• [Document passage]
________________
The US Food and Drug Administration (FDA) allows the sale of homeopathic medicines, even if they do not offer conclusive evidence in terms of safety and efficacy.
From the point of view of Western medicine, large-scale clinical trials are the most recognised form of scientific evidence. Homeopathy studies conducted in Australia by the National Health and Medical Research Council (NHMRC) in 2013 and 2015 are authoritative.
According to Luojin Lyu, these studies included a considerable amount of samples and covered a wide range of regions. Various health conditions, patients and countries were taken into account. The NHMRC concluded, “The people who choose homeopathy can put their health at risk if they reject or delay treatments for which there is evidence of safety and efficacy. ”
HealthSuisse, the umbrella organisation for health insurance, argues that the methods used to test conventional treatments can not be applied to homeopathy. “It would be unfair to use conventional methodologies to evaluate the effectiveness of homeopathy. The potential risk is that these recognised methods of biomedical science run counter to the principles underlying homeopathy, “says Christophe Kämpf, HealthSuisse spokesperson.
The Federal Office of Public Health said: “The reimbursement of benefits was entered provisionally because it lacked evidence that complementary medicines are effective and economical . But it turns out that it is impossible to provide this evidence for these disciplines in their entirety. The four therapies involved are anthroposophic medicine, traditional Chinese medicine, homeopathy and herbal medicine.”
Daniel Dauwalder, spokesman for the Federal Office of Health, explains that the government’s decision of last March “reflects the will of the people” expressed in 2009. “The health insurance system will cover the cost of alternative therapies according to the principle of trust,” says Daniel Dauwalder. But he adds that if the relevance of these therapies are questioned, then HealthSuisse has the right to refuse reimbursement.
In fact, alternative treatments are not unconditionally covered by the basic medical insurance that all residents of Switzerland must pay. Only treatment fees administered by certified doctors are taken into consideration. Otherwise, the expenses can only be reimbursed if the person has taken out supplementary health insurance.
________________
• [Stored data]
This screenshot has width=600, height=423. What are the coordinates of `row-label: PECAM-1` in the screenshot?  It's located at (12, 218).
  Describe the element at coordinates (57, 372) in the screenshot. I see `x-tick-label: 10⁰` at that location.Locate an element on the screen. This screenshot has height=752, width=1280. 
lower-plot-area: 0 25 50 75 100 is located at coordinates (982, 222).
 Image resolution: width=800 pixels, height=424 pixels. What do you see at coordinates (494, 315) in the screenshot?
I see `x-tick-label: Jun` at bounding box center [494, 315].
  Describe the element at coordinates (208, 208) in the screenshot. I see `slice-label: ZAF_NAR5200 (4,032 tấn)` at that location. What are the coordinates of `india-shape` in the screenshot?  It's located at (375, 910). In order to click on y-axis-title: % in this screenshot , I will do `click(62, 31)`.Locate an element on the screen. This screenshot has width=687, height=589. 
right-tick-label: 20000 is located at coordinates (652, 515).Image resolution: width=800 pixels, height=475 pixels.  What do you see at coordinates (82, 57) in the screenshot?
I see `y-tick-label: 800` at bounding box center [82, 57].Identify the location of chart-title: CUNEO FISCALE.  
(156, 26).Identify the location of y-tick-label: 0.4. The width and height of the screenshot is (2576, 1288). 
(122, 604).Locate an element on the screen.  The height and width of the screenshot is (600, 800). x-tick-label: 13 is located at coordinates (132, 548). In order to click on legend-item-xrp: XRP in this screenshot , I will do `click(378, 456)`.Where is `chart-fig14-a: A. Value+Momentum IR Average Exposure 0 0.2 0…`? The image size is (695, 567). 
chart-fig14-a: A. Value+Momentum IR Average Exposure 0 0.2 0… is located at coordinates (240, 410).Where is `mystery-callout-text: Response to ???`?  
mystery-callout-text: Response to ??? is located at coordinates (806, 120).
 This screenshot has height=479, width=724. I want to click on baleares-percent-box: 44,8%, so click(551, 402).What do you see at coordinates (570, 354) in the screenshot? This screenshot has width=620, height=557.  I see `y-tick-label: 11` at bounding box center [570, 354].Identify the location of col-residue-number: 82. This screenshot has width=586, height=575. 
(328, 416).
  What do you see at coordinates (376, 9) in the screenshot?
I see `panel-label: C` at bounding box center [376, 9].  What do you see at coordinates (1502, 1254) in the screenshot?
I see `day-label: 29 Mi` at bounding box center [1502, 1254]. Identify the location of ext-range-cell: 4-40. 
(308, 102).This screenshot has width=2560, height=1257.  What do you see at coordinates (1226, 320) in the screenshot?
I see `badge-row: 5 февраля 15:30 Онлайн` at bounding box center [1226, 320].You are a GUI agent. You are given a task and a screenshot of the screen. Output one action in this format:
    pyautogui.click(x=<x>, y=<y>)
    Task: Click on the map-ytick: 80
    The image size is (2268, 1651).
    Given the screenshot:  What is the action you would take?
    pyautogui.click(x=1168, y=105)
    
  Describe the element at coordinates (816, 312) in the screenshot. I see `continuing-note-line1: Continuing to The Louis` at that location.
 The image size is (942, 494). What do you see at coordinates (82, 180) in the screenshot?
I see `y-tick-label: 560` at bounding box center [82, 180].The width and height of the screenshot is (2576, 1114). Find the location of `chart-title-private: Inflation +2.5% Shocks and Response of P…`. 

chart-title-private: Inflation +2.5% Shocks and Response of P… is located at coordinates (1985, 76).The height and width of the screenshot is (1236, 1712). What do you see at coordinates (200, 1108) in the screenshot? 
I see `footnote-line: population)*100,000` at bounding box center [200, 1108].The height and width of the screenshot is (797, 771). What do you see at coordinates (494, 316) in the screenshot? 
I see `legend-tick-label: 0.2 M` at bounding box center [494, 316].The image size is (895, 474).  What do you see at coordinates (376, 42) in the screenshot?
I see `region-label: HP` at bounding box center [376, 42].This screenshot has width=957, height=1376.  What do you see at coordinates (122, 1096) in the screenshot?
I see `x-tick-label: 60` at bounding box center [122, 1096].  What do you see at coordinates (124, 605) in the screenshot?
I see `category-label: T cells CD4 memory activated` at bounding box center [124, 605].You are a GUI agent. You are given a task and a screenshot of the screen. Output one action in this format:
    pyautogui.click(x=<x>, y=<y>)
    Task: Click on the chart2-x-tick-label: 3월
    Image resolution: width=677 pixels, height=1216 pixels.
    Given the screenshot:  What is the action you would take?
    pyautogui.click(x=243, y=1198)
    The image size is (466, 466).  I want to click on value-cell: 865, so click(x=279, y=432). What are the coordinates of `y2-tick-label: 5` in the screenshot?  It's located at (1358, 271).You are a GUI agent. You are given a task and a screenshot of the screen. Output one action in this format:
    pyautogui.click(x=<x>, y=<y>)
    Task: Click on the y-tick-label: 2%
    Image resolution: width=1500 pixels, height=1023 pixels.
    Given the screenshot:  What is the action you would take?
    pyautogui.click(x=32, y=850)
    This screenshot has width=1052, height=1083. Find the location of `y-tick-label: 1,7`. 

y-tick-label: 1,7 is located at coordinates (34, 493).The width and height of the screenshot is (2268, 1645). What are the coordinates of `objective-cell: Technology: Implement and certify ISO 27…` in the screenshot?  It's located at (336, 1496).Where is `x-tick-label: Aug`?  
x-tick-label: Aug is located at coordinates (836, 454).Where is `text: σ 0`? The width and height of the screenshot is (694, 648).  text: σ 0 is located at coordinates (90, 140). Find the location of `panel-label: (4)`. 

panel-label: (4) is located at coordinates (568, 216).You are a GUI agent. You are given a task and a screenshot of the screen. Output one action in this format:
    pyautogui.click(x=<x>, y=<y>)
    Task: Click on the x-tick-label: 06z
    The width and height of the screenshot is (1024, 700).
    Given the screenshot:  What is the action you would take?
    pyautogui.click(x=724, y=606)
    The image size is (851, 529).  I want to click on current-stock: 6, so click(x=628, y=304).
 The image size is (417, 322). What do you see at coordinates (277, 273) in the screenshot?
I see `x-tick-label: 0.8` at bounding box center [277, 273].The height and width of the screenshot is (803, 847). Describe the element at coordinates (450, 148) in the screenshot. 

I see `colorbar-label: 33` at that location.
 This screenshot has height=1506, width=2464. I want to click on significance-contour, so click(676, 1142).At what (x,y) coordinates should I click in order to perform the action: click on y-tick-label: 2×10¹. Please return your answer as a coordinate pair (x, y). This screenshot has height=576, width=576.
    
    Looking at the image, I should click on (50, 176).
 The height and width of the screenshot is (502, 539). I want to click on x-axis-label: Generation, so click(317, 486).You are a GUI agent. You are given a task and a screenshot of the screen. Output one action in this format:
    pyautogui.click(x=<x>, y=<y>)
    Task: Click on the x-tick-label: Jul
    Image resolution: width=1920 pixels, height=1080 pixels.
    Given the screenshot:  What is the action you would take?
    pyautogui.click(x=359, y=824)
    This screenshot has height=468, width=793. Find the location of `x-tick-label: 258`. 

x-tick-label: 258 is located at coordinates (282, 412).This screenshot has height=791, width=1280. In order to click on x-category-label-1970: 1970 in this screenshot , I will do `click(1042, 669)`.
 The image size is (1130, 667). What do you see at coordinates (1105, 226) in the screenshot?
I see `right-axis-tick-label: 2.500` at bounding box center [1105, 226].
________________
• [Exercise 1]
Copy the homeopathy passage from "In fact, alternative" to "supplementary health insurance.".
• [Exercise 2]
Decide whether each statement agrees with the homeopathy passage, and answer yes or no with the deciding words from it, quoted exactly. (a) The NHMRC conducted its homeopathy studies in 2013 and 2015. (b) Christophe Kämpf speaks for the Federal Office of Health. (c) Basic medical insurance in Switzerland covers alternative treatments unconditionally.
• [Exercise 3]
Pick up the homeopathy passage after its last sentence and continue it.
The records are separate from the homeopathy passage.

• [Written response 1]
In fact, alternative treatments are not unconditionally covered by the basic medical insurance that all residents of Switzerland must pay. Only treatment fees administered by certified doctors are taken into consideration. Otherwise, the expenses can only be reimbursed if the person has taken out supplementary health insurance.

• [Written response 2]
(a) Yes: "in 2013 and 2015"
(b) No: "Christophe Kämpf, HealthSuisse spokesperson"
(c) No: "alternative treatments are not unconditionally covered by the basic medical insurance"

• [Written response 3]
As a doctor, Luojin Lyu thinks that the latent danger is not in itself homeopathy. Rather, it is important to ensure that doctors are qualified and patients take the right medicines. “Switzerland can be inspired by Japan. Kampo medicine, a traditional method in Japan, is strictly controlled by the Japanese government. All Kampo drugs that are included in Medicare are required to go through long-term clinical trials on a large number of patients. Although there are thousands of different Kampo medicines, there are no more than a hundred drugs included in Medicare. ”
Homeopathy is not banned anywhere. In fact, it is well accepted in India and Western Europe where doctors give patients a choice between a homeopathic remedy or a regular drug. In Canada it is currently regulated and will become widely accepted as chiropractic and naturopathy are.
According to the World Health Organisation (WHO), intensive use of homeopathic treatments is common today in more than 80 countries.
But in countries where the drug industry has a strong hold over legislation, homeopathy is always held back. Why?
Homeopathic remedies are cheap to make, safe to take, do not destroy the environment, nor require chemicals to make the remedies. In the hands of an expert homeopath the remedies can achieve quick cures where medicine has never been effective with its drugs and bandaid approach.